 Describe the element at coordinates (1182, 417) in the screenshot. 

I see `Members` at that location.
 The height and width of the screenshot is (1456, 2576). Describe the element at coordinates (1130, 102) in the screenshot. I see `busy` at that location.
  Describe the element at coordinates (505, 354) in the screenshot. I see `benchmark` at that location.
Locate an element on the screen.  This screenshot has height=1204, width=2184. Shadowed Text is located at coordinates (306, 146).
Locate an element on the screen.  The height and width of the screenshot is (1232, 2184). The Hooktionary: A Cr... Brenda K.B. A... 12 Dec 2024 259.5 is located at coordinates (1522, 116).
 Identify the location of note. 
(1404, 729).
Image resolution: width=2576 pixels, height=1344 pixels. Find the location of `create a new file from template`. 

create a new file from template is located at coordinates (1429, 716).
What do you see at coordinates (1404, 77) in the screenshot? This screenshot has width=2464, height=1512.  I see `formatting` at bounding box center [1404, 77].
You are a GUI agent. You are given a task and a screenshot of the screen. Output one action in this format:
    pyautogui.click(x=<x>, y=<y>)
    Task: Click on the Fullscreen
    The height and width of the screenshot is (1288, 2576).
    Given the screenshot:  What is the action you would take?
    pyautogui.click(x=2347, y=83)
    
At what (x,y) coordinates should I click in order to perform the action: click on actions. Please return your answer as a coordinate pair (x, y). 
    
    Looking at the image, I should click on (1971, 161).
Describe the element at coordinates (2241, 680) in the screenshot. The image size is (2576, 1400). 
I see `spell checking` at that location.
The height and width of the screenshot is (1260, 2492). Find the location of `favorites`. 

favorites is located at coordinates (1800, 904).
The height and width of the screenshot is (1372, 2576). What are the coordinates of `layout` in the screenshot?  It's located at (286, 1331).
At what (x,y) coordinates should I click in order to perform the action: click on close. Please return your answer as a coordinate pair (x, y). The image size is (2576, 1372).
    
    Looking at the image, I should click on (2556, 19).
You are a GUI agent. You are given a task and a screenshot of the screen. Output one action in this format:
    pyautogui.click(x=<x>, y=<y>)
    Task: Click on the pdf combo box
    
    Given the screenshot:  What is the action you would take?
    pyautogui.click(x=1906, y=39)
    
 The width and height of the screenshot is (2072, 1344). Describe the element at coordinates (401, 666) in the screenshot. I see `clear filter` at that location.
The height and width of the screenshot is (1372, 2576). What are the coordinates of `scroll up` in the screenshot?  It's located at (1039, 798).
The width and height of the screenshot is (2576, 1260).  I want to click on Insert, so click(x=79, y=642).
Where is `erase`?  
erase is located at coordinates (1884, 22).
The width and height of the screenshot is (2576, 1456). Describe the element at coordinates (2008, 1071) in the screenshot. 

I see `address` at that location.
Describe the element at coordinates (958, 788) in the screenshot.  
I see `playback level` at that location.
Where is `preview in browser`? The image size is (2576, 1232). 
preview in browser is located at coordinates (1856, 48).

--------------------------------

> [Instructions for the task] Reproduce all of the records, substituting "Locate" for every "Find the location of" and leaving everything else untouched.

> [Output of the exercise]
 Describe the element at coordinates (1182, 417) in the screenshot. 

I see `Members` at that location.
 The height and width of the screenshot is (1456, 2576). Describe the element at coordinates (1130, 102) in the screenshot. I see `busy` at that location.
  Describe the element at coordinates (505, 354) in the screenshot. I see `benchmark` at that location.
Locate an element on the screen.  This screenshot has height=1204, width=2184. Shadowed Text is located at coordinates (306, 146).
Locate an element on the screen.  The height and width of the screenshot is (1232, 2184). The Hooktionary: A Cr... Brenda K.B. A... 12 Dec 2024 259.5 is located at coordinates (1522, 116).
 Identify the location of note. 
(1404, 729).
Image resolution: width=2576 pixels, height=1344 pixels. Locate `create a new file from template`. 

create a new file from template is located at coordinates (1429, 716).
What do you see at coordinates (1404, 77) in the screenshot? This screenshot has width=2464, height=1512.  I see `formatting` at bounding box center [1404, 77].
You are a GUI agent. You are given a task and a screenshot of the screen. Output one action in this format:
    pyautogui.click(x=<x>, y=<y>)
    Task: Click on the Fullscreen
    The height and width of the screenshot is (1288, 2576).
    Given the screenshot:  What is the action you would take?
    pyautogui.click(x=2347, y=83)
    
At what (x,y) coordinates should I click in order to perform the action: click on actions. Please return your answer as a coordinate pair (x, y). 
    
    Looking at the image, I should click on (1971, 161).
Describe the element at coordinates (2241, 680) in the screenshot. The image size is (2576, 1400). 
I see `spell checking` at that location.
The height and width of the screenshot is (1260, 2492). Locate `favorites`. 

favorites is located at coordinates (1800, 904).
The height and width of the screenshot is (1372, 2576). What are the coordinates of `layout` in the screenshot?  It's located at (286, 1331).
At what (x,y) coordinates should I click in order to perform the action: click on close. Please return your answer as a coordinate pair (x, y). The image size is (2576, 1372).
    
    Looking at the image, I should click on (2556, 19).
You are a GUI agent. You are given a task and a screenshot of the screen. Output one action in this format:
    pyautogui.click(x=<x>, y=<y>)
    Task: Click on the pdf combo box
    
    Given the screenshot:  What is the action you would take?
    pyautogui.click(x=1906, y=39)
    
 The width and height of the screenshot is (2072, 1344). Describe the element at coordinates (401, 666) in the screenshot. I see `clear filter` at that location.
The height and width of the screenshot is (1372, 2576). What are the coordinates of `scroll up` in the screenshot?  It's located at (1039, 798).
The width and height of the screenshot is (2576, 1260).  I want to click on Insert, so click(x=79, y=642).
Where is `erase`?  
erase is located at coordinates (1884, 22).
The width and height of the screenshot is (2576, 1456). Describe the element at coordinates (2008, 1071) in the screenshot. 

I see `address` at that location.
Describe the element at coordinates (958, 788) in the screenshot.  
I see `playback level` at that location.
Where is `preview in browser`? The image size is (2576, 1232). 
preview in browser is located at coordinates (1856, 48).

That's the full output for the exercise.